[comp.lang.c++] overloading array indexing

peter@ethz.UUCP (Peter Beadle) (05/13/88)

I have been trying to overload the array indexing operation as part of
a simulator I am writing. I am getting nowhere fast. I have a
small program below and the C code it produces.

The translator produces a _tiny__vec function when I don't inline the
overload.  This function contains the correct code but it never gets
called in main.  Similarly when the overload is inlined nothing but a
reference to the name of the array is produced in main.  This is the
smallest example I can produce.

Anybody got any ideas.

Peter Beadle
peter@eiger.uucp
mcvax!cernvax!iis!peter

/* test program */
#include    <stream.h>
class tiny{
    int v;
public:
    tiny() {v=0;}
    void operator[](int i) { cerr << "in overloaded []\n"; }
};

main() {
    tiny    fred[5];

    fred[2];
}

/* the main program it produces */
int main (){ 
    _main(); 
    { 
        struct tiny _auto_fred [5];
        _vec_new ( (int *)_auto_fred , 5, 4, (int *)_tiny__ctor ) ;
        _auto_fred ;
    }
};

sarima@gryphon.CTS.COM (Stan Friesen) (05/15/88)

In article <451@ethz.UUCP> peter@ethz.UUCP (Peter Beadle) writes:
>
>I have been trying to overload the array indexing operation as part of
>a simulator I am writing. ...
>
>The translator produces a _tiny__vec function when I don't inline the
>overload.  This function contains the correct code but it never gets
>called in main.  ...
>
>/* test program */
>#include    <stream.h>
>class tiny{
>    int v;
>public:
>    tiny() {v=0;}
>    void operator[](int i) { cerr << "in overloaded []\n"; }
>};
>
>main() {
>    tiny    fred[5];
>
>    fred[2];
>}
>
	AH, I see the problem. The declaration creates a REAL array of 5
"tiny" objects called fred. Thus the expression "fred[2]" later indexes
into this array, generating a reference to a tiny object . You would have
to say "fred[2][2]" to get tiny::operator[], since that is only applied to
a "tiny" object, not an array of "tiny" objects. Look on page 182 of
Stroustrup's book and note that he declaes an instance of his "assoc" class,
which has a [] operator, as "assoc vec(512)" not "assoc vec[512]".
-- 
Sarima Cardolandion			sarima@gryphon.CTS.COM
aka Stanley Friesen			rutgers!marque!gryphon!sarima
					Sherman Oaks, CA

jss@hector.UUCP (Jerry Schwarz) (05/15/88)

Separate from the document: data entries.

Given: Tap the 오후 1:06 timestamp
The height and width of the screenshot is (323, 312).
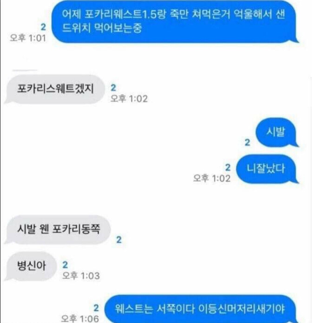Looking at the screenshot, I should click(80, 319).
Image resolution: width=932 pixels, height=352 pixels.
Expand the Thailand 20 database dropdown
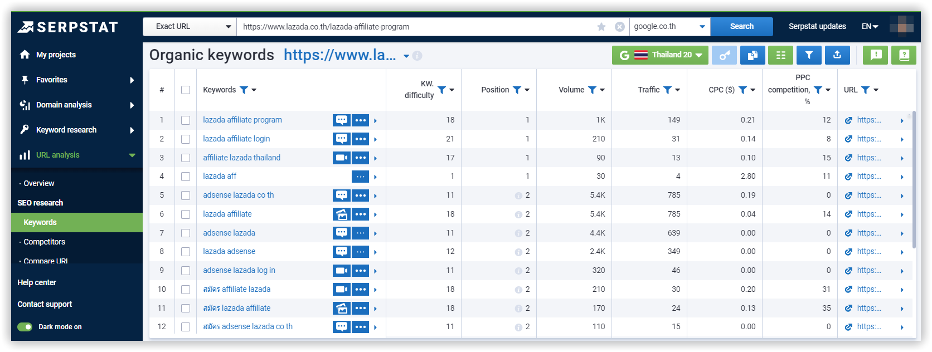661,55
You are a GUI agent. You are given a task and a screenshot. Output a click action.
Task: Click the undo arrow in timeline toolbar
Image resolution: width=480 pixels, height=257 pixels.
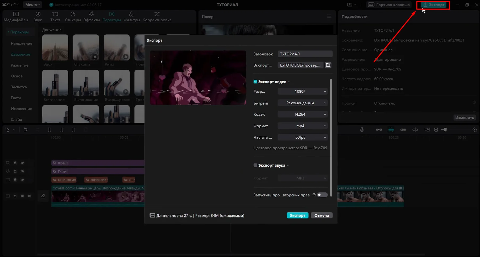point(25,130)
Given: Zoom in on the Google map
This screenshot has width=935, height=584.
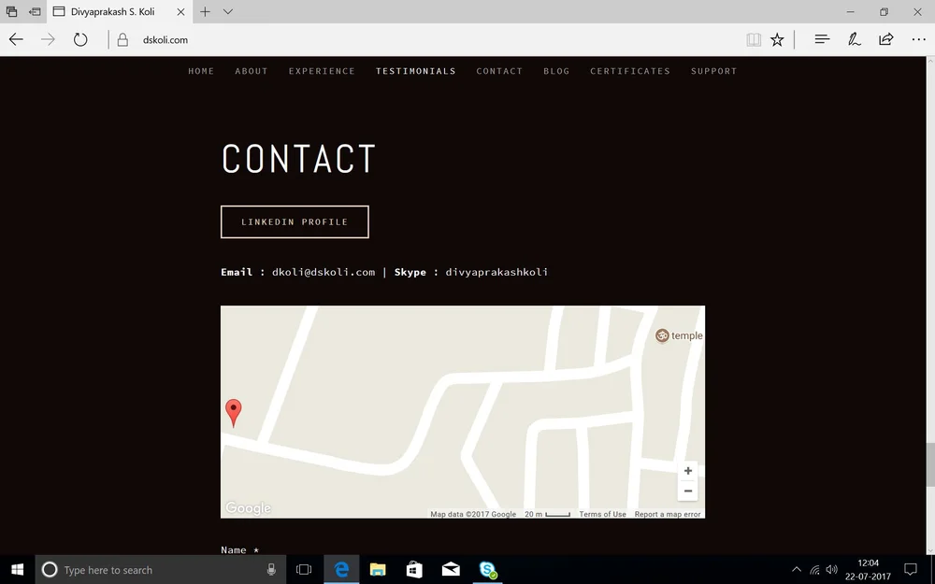Looking at the screenshot, I should (688, 471).
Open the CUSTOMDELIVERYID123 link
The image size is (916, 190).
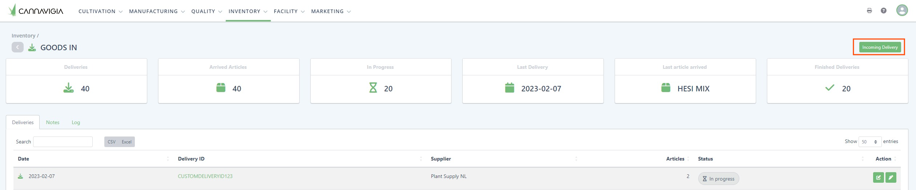pos(205,176)
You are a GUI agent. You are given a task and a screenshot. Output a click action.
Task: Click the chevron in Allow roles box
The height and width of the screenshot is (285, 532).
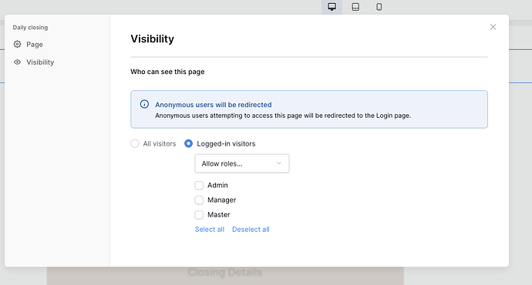click(279, 163)
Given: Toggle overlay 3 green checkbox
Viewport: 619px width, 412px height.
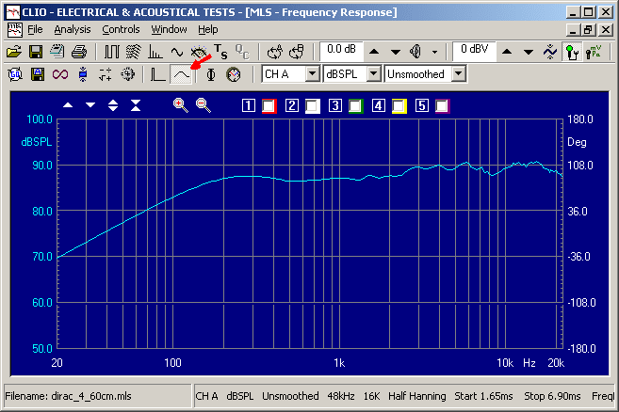Looking at the screenshot, I should 354,105.
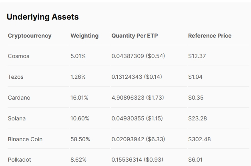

In article <451@ethz.UUCP> peter@ethz.UUCP writes:
>
>I have been trying to overload the array indexing operation as part of
>a simulator I am writing. I am getting nowhere fast. 
>
>

The problem is that in the example subsrcipts a tiny*, rather than a
tiny.  Subscripting of pointers in C++ has the builtin meaning and
never invokes a defined operator. The operator[] member is used when
a value of the class type is subscripted.

 class tiny{
     int v;
 public:
     tiny() {v=0;}
     void operator[](int i) { ... }
	// Used when subscripting a "tiny"
 };

 main() {
     tiny    fred[5];
	// array of 5 tiny's
	
     fred[2];
	// equivalent to *(&fred[0]+2), whose evaluation requires
	// no code.

     fred[2][99] ;
        // calls fred's subsrcipting operator, with this==&fred[2].